## Aim of the task:
Could you write out exactly the lines from the one that contains "Viewport: 944px width, 413px height." through the last line of the listing below, both included and nothing more?

## Listed records:

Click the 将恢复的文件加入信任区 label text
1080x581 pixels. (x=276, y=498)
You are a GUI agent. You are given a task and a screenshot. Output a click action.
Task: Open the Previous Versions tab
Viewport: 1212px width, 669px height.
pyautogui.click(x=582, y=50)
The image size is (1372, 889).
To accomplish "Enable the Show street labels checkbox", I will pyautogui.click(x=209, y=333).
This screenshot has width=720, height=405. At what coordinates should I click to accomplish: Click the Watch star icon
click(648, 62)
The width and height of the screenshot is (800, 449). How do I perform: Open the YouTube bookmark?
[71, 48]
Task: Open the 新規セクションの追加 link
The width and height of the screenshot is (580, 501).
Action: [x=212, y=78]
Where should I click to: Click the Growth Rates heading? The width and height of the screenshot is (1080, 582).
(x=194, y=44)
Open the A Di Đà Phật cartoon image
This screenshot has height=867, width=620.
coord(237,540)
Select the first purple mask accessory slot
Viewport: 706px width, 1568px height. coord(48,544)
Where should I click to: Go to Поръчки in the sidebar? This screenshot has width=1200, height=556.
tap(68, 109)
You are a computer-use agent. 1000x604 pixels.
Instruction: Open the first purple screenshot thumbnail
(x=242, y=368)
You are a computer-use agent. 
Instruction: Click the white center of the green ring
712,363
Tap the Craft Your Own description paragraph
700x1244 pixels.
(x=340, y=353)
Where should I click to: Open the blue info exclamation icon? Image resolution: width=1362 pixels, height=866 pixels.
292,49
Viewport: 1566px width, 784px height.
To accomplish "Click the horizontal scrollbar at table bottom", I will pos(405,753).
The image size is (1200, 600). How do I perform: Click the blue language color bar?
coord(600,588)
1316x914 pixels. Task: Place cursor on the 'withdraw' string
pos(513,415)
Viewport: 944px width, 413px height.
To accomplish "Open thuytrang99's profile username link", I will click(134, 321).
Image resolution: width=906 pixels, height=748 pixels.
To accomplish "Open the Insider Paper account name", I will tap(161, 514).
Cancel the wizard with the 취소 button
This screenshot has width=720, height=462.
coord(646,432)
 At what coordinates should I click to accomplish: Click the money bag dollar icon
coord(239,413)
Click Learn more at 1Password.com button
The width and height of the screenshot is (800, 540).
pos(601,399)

## Response to this exercise:
Viewport: 944px width, 413px height.
To accomplish "Open thuytrang99's profile username link", I will click(134, 321).
Image resolution: width=906 pixels, height=748 pixels.
To accomplish "Open the Insider Paper account name", I will tap(161, 514).
Cancel the wizard with the 취소 button
This screenshot has width=720, height=462.
coord(646,432)
 At what coordinates should I click to accomplish: Click the money bag dollar icon
coord(239,413)
Click Learn more at 1Password.com button
The width and height of the screenshot is (800, 540).
pos(601,399)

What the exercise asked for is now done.